Albert Wright

Personal information
- Full name: Albert Wright
- Born: 25 August 1941 Arley, Warwickshire
- Batting: Right-handed
- Bowling: Right-arm medium
- Role: Bowler

Domestic team information
- 1960–1964: Warwickshire
- First-class debut: 22 June 1960 Warwickshire v Oxford University
- Last First-class: 10 July 1964 Warwickshire v Scotland
- List A debut: 22 May 1963 Warwickshire v Northamptonshire
- Last List A: 24 June 1964 Warwickshire v Northamptonshire

Career statistics
| Competition | First-class | List A |
| Matches | 76 | 2 |
| Runs scored | 315 | 12 |
| Batting average | 6.42 | 12.00 |
| 100s/50s | 0/0 | 0/0 |
| Top score | 27 | 12 |
| Balls bowled | 14,531 | 101 |
| Wickets | 236 | 1 |
| Bowling average | 25.22 | 51.00 |
| 5 wickets in innings | 11 | 0 |
| 10 wickets in match | 2 | 0 |
| Best bowling | 6/58 | 1/30 |
| Catches/stumpings | 29/– | 0/– |
- Source: CricketArchive, 10 January 2014

= Albert Wright (cricketer, born 1941) =

English cricketer (born 1941)

Albert Wright (born 25 August 1941) is a former English cricketer who played first-class and List A cricket for Warwickshire between 1960 and 1964. He was a right-handed tail-end batsman and a right-arm medium-pace bowler. He was born at Arley in Warwickshire.

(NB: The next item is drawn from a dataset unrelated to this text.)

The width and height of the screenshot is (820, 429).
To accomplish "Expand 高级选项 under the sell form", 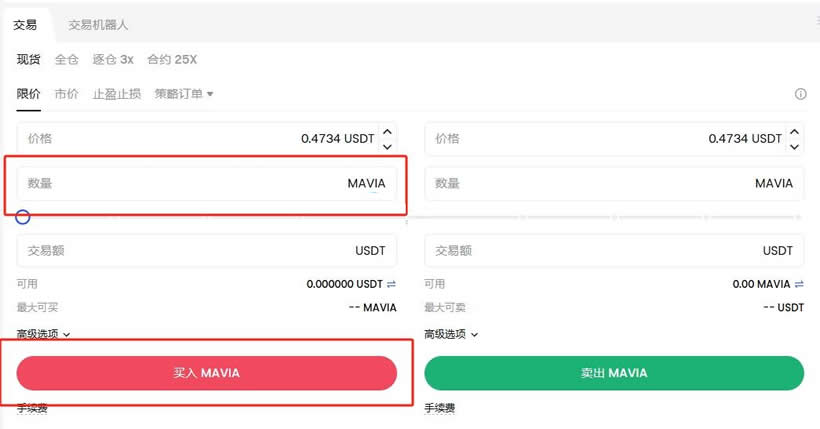I will click(451, 334).
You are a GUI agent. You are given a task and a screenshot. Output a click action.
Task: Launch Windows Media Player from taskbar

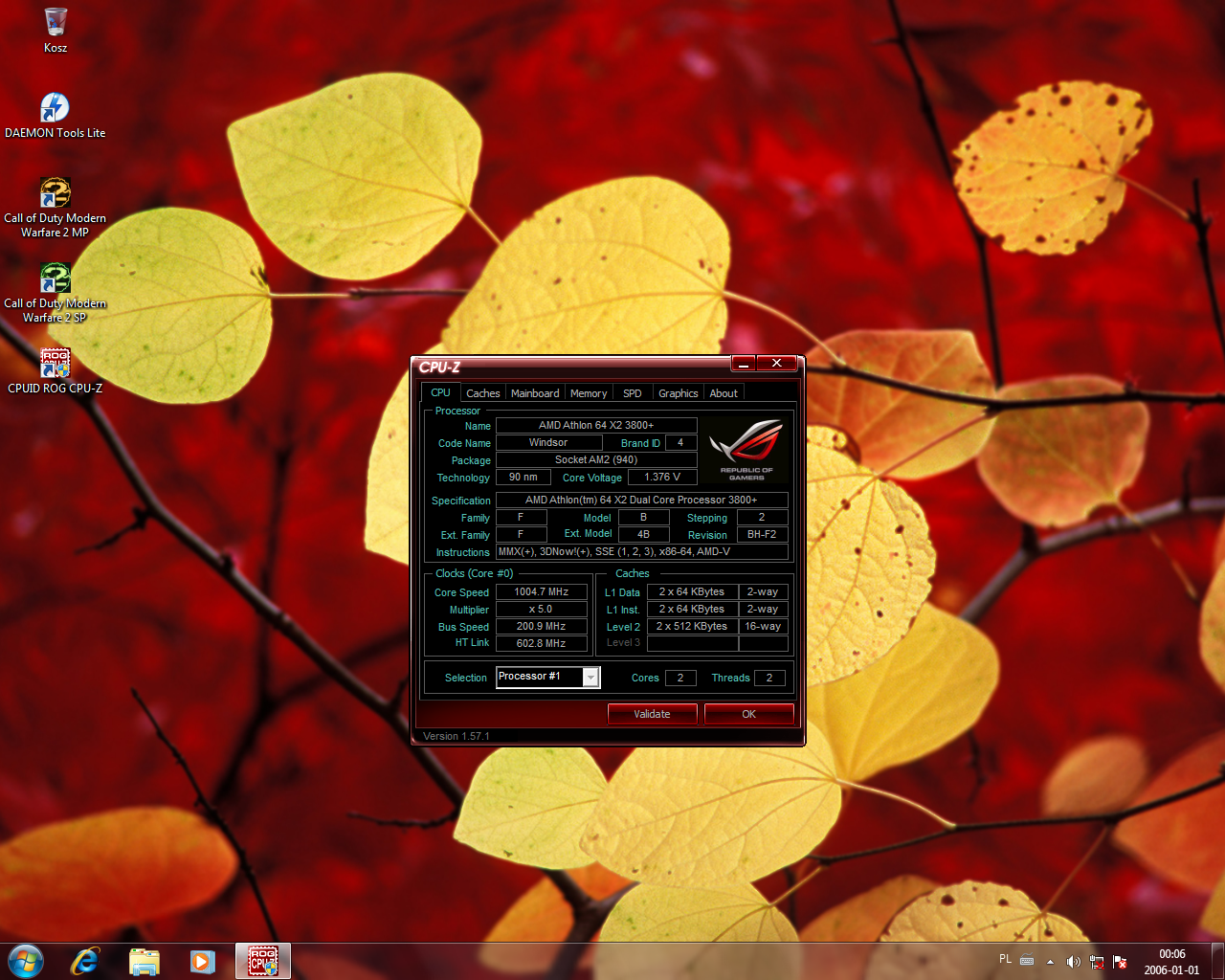coord(202,961)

Wright had a brief first-class cricket career, but in one season, 1962, he was one of the leading wicket-takers in county cricket. He played for Warwickshire's second eleven from 1958 and made his first-class debut in nine games in the 1960 season, taking 21 wickets. There was an advance to 48 wickets from 17 matches in 1961, though they came at a cost of 32.52 runs per wicket, which was a high average for that period.

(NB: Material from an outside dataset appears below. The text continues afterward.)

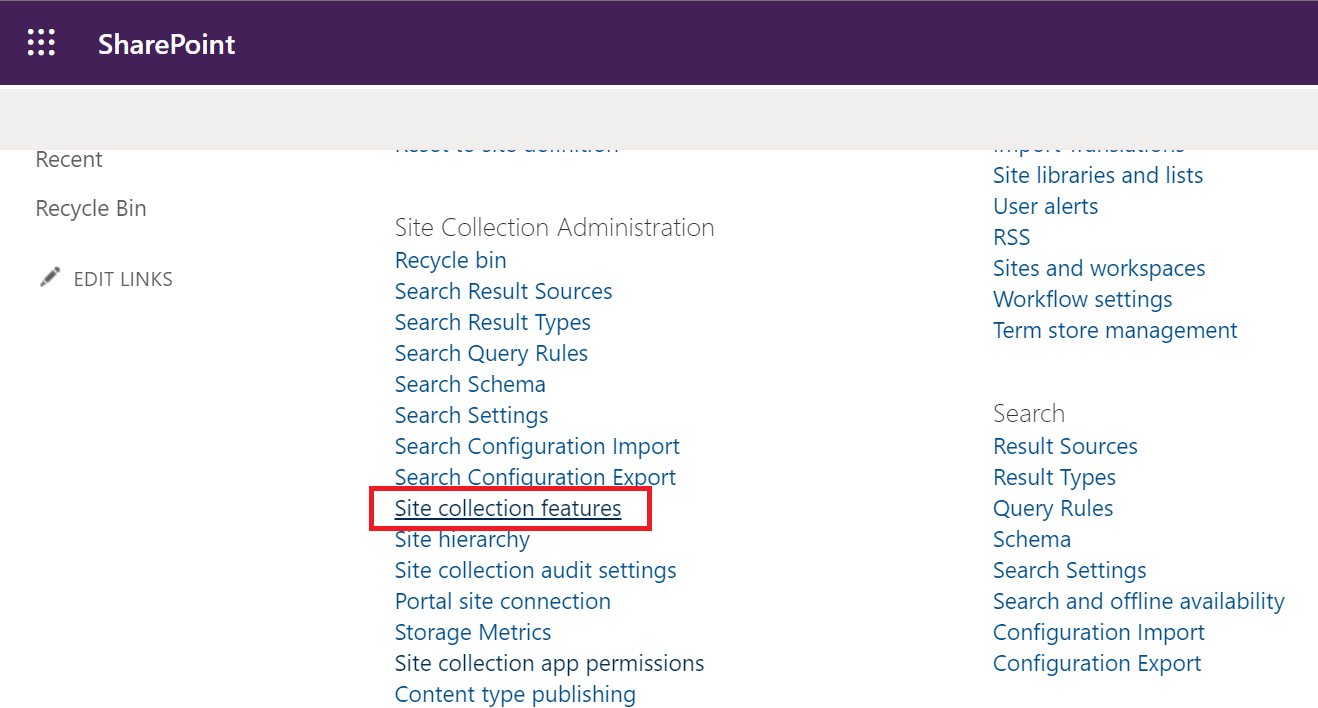The height and width of the screenshot is (708, 1318).
Task: Open the Office 365 app launcher
Action: (41, 42)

In 1962, one of Warwickshire's most successful bowlers from the previous season, the off-spinner Basil Bridge, was restricted by illness to no more than a few games, and, in the absence of spin alternatives, the county regularly fielded three medium-pacers, Jack Bannister, Tom Cartwright and Wright as its main bowling attack. The move was quite successful as all three took more 100 wickets each and Warwickshire rose nine places to third in the County Championship, though Wisden Cricketers' Almanack took the view that lack of variety in the attack was the reason the county had not won the title. Wright, with 116 wickets at an average of 21.31, was the leading wicket-taker of the three and, said Wisden, "appeared the most dangerous and should improve". Virtually all of Wright's career-best bowling was done in this 1962 season. Against Gloucestershire at Edgbaston, he took five for 100 and six for 91 to achieve a match analysis of 11 for 191. He bettered this later in the season with five for 87 and six for 58 – match figures of 11 for 145 – in the game against Surrey, also at Edgbaston, and these were the best match and innings figures of his career.

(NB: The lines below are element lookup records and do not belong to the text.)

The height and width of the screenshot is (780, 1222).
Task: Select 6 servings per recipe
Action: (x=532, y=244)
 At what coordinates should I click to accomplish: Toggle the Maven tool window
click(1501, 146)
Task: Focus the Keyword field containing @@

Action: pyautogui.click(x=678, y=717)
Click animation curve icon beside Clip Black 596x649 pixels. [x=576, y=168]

Wright's cricket career did not develop, however. In 1963, he was out of form and injured, and his tally of wickets dropped to 38; in no innings in the season did he take more three wickets. In 1964, he dropped out of the team and left the county staff at the end of the season, though he continued to play occasional second eleven matches through to 1969. In his last two seasons on the staff, he had played in one List A game in each year, without success.

Wright's batting was consistently negligible: he passed 20 only twice in his entire first-class career. He generally batted at No 11, usually rising to No 10 only when Roly Thompson, a more senior rabbit, was in the team.